Au Canada, on tient un discours beaucoup plus modéré. « C’est vrai qu’il faut améliorer l’usage des médicaments, mais je ne partage pas le verdict de ce groupe qui est de retirer ces médicaments du marché. C’est assez radical. J’ai des patients qui ont gagné six mois de lucidité grâce à l’Aricept. Je pense qu’il faut garder le plus d’options possible, car tous les patients ne répondent pas de la même façon aux médicaments », estime Olivier Bernard, pharmacien et auteur du blogue Le Pharmachien.

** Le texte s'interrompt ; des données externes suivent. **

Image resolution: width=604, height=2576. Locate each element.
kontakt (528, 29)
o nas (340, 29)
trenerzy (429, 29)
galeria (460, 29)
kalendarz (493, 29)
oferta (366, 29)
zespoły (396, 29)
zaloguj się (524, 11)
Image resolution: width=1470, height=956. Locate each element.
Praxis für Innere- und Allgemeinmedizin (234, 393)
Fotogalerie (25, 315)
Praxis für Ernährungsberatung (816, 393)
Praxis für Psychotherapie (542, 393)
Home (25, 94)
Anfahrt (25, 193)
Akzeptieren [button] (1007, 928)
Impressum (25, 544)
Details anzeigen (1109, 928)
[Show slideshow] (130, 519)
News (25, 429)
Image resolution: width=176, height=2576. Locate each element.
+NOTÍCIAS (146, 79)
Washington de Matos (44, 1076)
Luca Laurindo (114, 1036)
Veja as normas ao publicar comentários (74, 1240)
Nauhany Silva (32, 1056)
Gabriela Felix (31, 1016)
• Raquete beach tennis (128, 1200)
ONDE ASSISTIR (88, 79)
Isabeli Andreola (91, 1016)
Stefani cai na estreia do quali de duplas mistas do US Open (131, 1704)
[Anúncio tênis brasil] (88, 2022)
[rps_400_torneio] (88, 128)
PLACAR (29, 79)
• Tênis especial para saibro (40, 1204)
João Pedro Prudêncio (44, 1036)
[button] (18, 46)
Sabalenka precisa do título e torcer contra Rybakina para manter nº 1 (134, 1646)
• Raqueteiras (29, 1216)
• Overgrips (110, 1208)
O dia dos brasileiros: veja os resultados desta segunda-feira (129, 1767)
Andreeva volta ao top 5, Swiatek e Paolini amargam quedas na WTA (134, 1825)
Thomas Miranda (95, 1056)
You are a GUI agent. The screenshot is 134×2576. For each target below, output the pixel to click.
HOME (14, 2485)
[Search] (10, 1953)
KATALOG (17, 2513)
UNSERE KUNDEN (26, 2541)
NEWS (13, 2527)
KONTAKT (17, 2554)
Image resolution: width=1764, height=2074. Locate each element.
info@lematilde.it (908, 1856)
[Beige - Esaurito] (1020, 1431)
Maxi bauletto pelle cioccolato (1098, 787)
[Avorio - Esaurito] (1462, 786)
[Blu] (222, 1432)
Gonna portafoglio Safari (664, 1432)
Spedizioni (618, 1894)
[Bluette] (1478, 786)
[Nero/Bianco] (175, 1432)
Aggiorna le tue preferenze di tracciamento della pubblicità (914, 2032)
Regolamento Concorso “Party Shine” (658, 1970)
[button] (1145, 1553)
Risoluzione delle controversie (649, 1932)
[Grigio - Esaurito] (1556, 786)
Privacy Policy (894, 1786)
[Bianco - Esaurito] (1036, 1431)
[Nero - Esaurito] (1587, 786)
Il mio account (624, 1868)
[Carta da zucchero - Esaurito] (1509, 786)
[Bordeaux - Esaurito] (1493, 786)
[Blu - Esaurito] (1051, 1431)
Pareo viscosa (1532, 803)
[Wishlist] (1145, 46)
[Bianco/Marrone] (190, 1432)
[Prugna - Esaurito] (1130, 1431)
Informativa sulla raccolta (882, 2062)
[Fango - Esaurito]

L’Ordre des pharmaciens du Québec accueille par contre plutôt favorablement l’exercice mené par Prescrire. « C’est très positif, car il faut continuer à se questionner sur les médicaments, même après leur mise en marché, car l’exposition à des populations réelles constitue souvent les meilleurs tests », avance Diane Lamarre, présidente de cet ordre professionnel. Cette dernière partage tout à fait les conclusions du groupe de recherche pour ce qui est des décongestionnants, mais exprime des réserves par rapport aux bémols soulevés à l’égard des antidépresseurs et de l’Aricept. « Dans la dépression, on a avantage à avoir un arsenal varié étant donné la grande diversité des réponses aux médicaments. Pour la maladie d’Alzheimer, il y a au Canada des paramètres à suivre, dit-elle, notamment une évaluation médicale tous les six mois, puis tous les ans, pour que le médicament soit remboursé par l’État. » De façon générale, la surveillance post-commercialisation devrait être renforcée, pense la représentante des pharmaciens. « Je conseille aux gens d’être prudents face à tout nouveau médicament, car on n’a pas le recul de l’expérience clinique », affirme Mme Lamarre.